Aim of the exercise: Copy the lines from the one that has "Task: Open the Terminal tool window" through the one that has "Action: coord(16,733)", replacing "Viewport" with "Screen" and changing nothing else. Leave the pictures out.

Excerpted records:
>> start
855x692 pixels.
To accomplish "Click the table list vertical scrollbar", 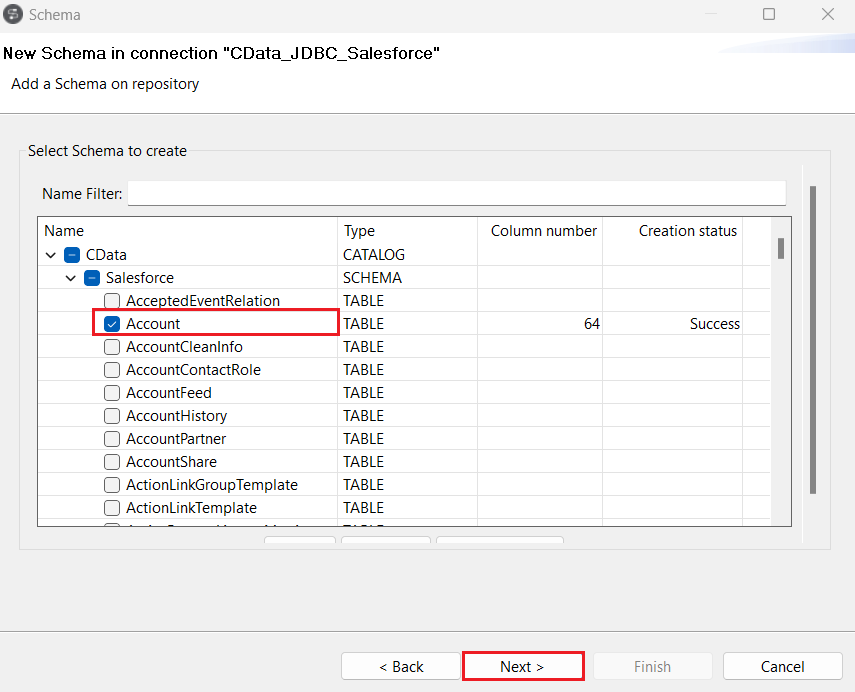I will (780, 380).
>> end
>> start
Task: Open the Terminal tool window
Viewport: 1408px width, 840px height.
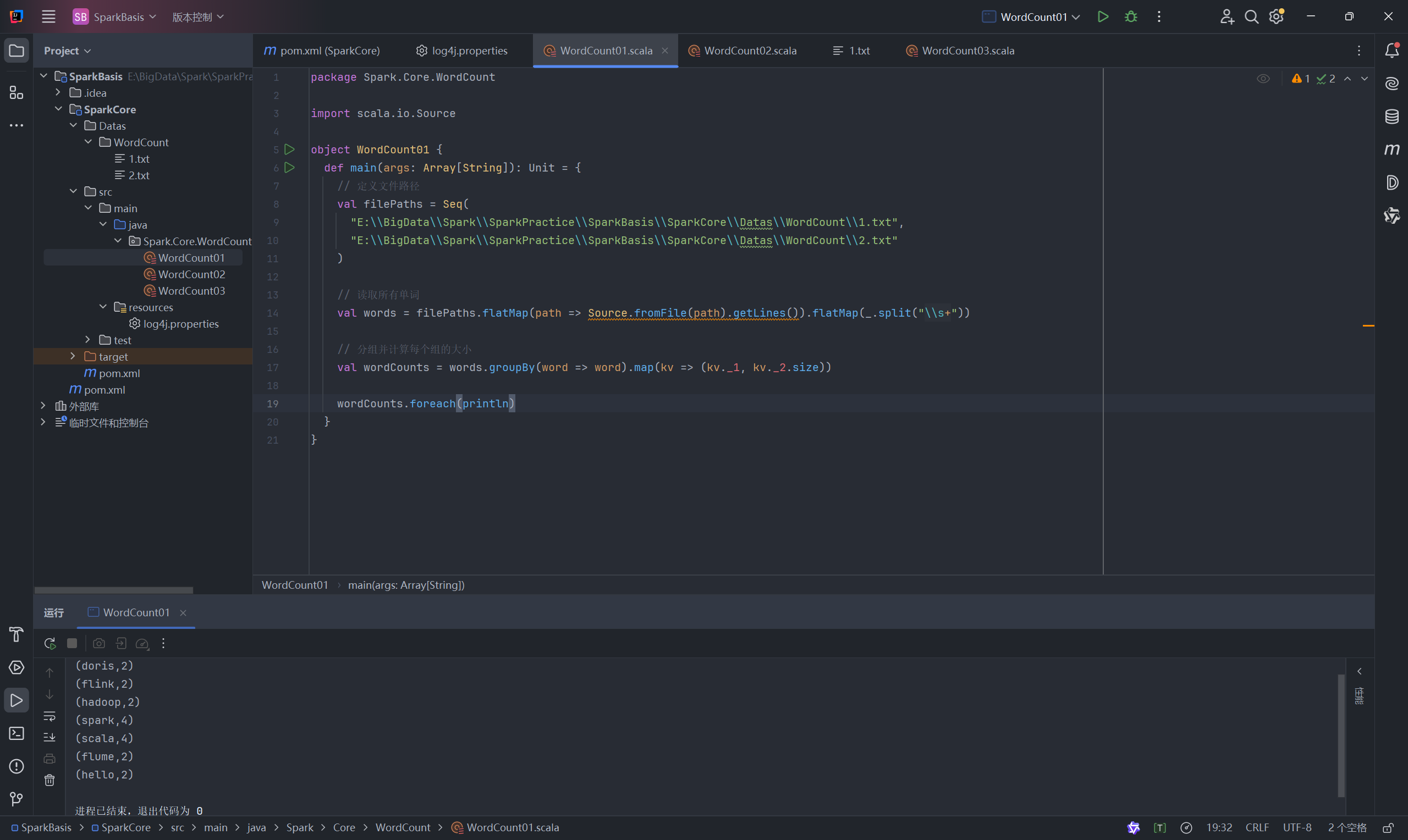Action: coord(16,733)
>> end
>> start
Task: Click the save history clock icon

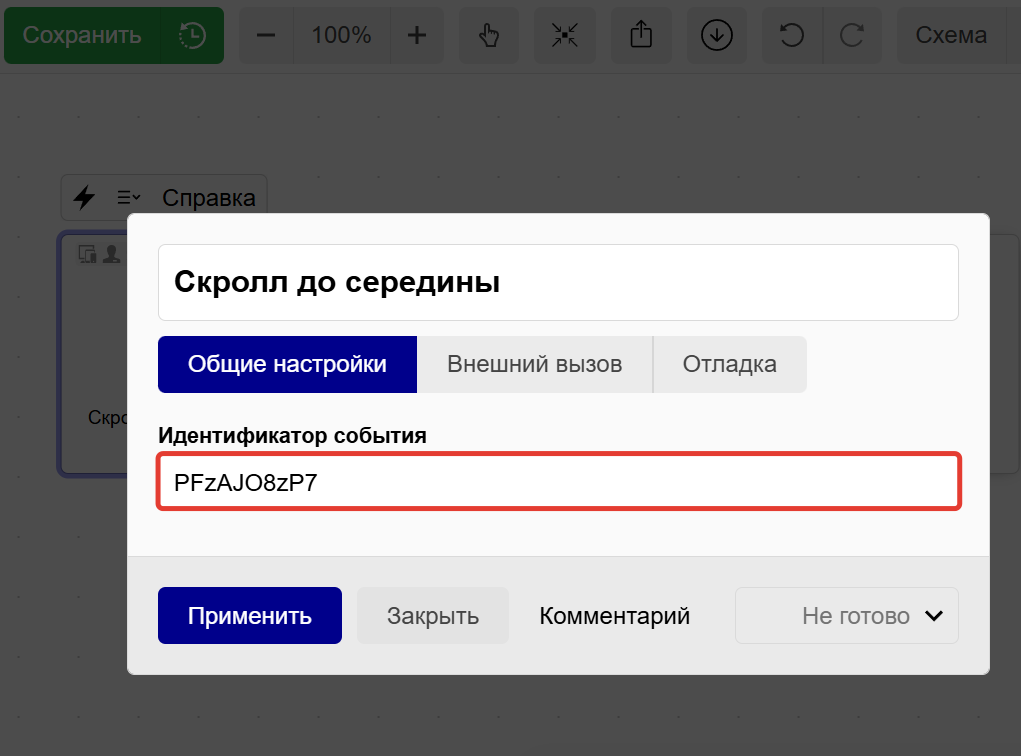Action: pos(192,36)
>> end
Answer to this task:
Task: Open the Terminal tool window
Screen: 1408px width, 840px height.
Action: coord(16,733)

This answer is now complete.